#### Directions for this task:
The pictures get left out, but everything else in the listing below must be duplicated exactly.

─── Data records ───

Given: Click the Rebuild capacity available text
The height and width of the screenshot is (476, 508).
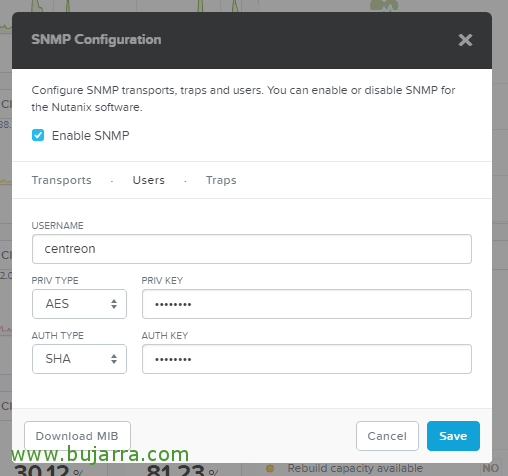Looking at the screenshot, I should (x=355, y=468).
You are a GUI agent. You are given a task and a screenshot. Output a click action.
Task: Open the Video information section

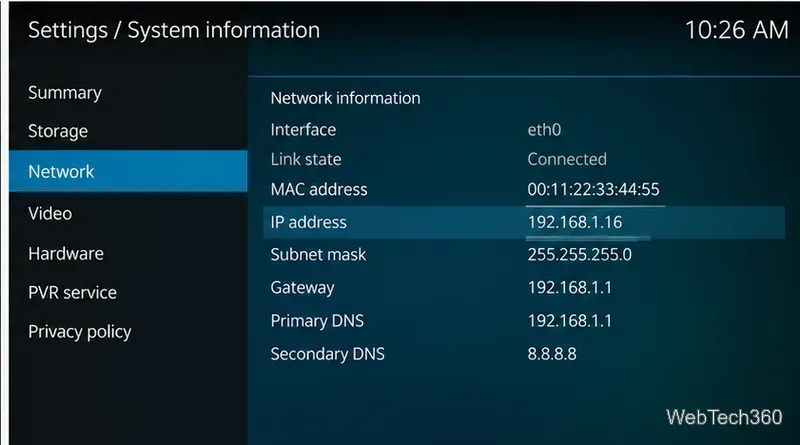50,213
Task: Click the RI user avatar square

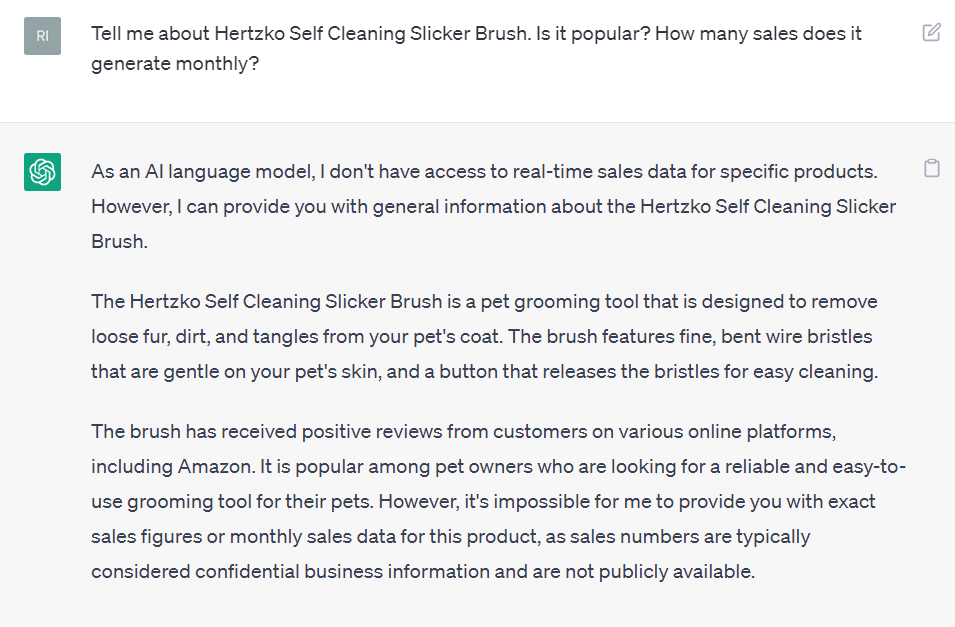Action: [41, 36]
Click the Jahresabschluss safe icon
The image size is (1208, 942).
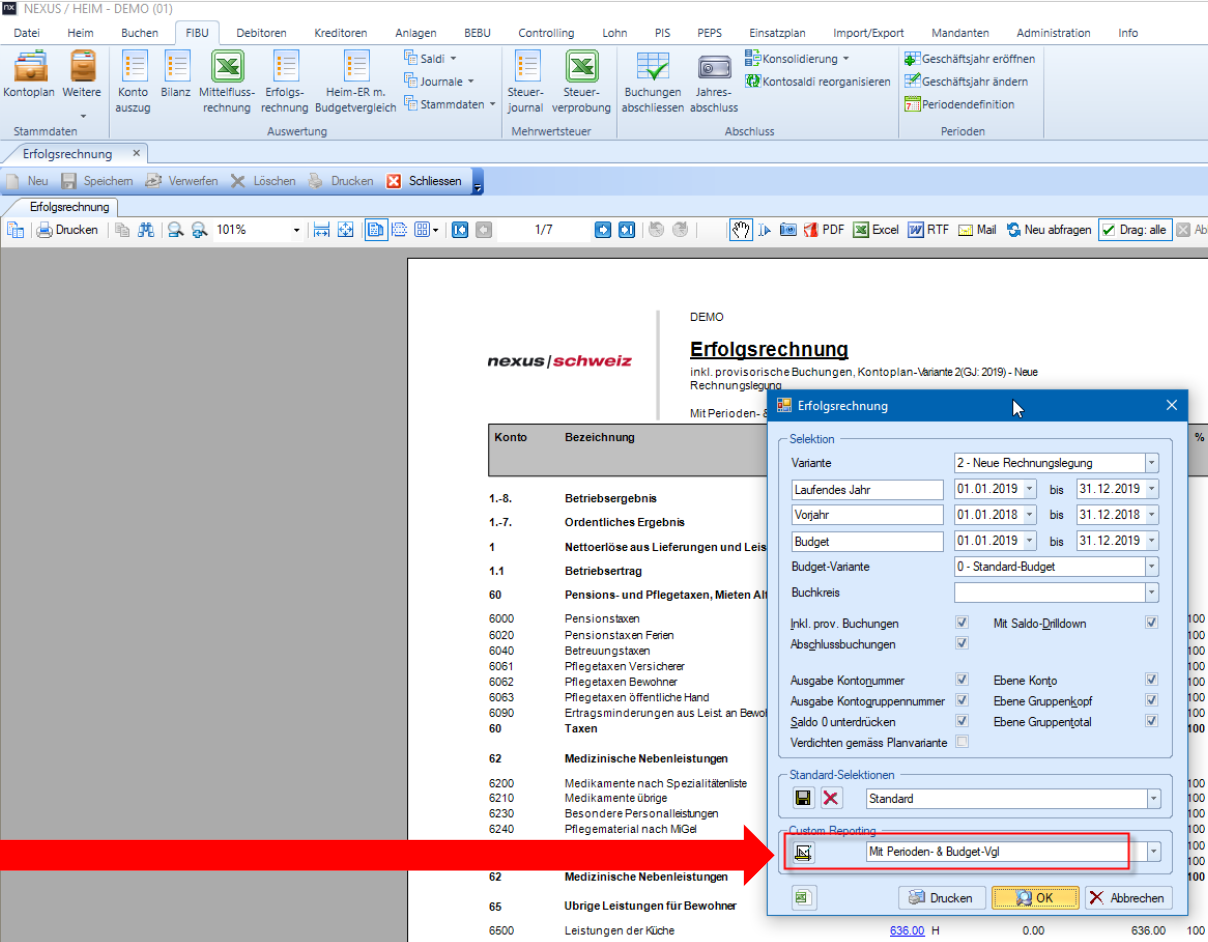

───

#### Exercise result:
Given: Click the Rebuild capacity available text
The height and width of the screenshot is (476, 508).
Looking at the screenshot, I should (x=355, y=468).
You are a GUI agent. You are given a task and a screenshot. Output a click action.
Task: Open the Video information section

50,213
Task: Click the RI user avatar square

Action: [41, 36]
Click the Jahresabschluss safe icon
The image size is (1208, 942).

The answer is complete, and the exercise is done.